Conclusion: The Role of the State

Chapter:
(p.301) 9 Conclusion: The Role of the State
Source:
China's Growth
Author(s):

Linda Yueh

Publisher:
Oxford University Press
DOI:10.1093/acprof:oso/9780199205783.003.0009

The mixed state–market model is consistent with China’s gradual transition where the aim is to support economic growth through partially reforming the existing institutions, but not to wholly privatize the economy. China sought to avoid the ‘transformational recessions’ experienced by the former Soviet Union economies of the 1990s and the destabilizing episodes faced by many developing countries when they undertook economic liberalization.
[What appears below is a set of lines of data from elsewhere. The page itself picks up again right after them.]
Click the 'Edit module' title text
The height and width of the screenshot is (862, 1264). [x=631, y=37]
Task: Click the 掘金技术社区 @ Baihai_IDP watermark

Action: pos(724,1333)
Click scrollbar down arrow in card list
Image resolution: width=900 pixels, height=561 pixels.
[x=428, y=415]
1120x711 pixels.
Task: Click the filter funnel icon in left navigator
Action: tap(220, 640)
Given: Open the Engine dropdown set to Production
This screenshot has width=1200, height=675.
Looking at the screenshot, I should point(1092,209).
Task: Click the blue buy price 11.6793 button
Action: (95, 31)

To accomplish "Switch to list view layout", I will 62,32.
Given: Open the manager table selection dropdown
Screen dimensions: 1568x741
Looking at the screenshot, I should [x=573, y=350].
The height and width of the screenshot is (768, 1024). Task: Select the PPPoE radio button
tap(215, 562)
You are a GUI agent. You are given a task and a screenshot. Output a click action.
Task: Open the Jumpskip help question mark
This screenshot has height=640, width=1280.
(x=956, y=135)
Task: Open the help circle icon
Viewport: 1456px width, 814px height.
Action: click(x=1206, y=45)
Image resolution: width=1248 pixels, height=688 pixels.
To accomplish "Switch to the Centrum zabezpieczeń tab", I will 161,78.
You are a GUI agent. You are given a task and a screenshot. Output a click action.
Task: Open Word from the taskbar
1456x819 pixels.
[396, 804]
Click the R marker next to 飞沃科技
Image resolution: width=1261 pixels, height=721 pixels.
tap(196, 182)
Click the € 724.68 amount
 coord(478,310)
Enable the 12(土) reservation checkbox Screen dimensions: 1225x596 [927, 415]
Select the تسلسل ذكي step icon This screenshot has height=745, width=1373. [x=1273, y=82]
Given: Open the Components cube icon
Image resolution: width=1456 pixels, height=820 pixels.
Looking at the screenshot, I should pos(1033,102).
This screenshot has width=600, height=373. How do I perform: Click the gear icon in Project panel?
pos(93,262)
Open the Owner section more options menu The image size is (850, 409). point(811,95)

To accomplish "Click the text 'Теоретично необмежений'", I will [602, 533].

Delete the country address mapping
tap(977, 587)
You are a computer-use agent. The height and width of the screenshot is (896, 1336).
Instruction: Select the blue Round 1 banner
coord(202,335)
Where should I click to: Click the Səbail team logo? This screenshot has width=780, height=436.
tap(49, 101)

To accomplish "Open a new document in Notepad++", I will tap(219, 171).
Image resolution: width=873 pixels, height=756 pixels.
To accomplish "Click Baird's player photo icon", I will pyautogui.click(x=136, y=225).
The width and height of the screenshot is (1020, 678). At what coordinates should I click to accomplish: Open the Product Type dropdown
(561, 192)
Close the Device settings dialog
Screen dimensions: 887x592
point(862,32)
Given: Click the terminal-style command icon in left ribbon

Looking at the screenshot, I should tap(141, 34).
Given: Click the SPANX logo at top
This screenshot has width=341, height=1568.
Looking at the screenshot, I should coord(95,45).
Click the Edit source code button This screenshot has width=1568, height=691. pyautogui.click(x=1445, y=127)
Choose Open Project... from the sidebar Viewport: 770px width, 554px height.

As a consequence, the reach of the state is evident in not only overt indicators such as state-owned enterprises continuing to generate some one-third of industrial output, but also more in more subtle ways. Namely, the market is increasingly shaped by laws and policies from which state-owned firms are granted exemptions while continuing to benefit from policies such as financial repression in which the rules governing credit favour state firms over others. As such, the economic borders of the Chinese state are broad, but opaque. How stable China’s growth will be will depend in large part on the transformation of the state. If government takes on the functions of providing security in land, a level playing field, social protection, then the final institutional reforms in China will be achieved. For many, economists and non-economists, this is key to China’s continued development.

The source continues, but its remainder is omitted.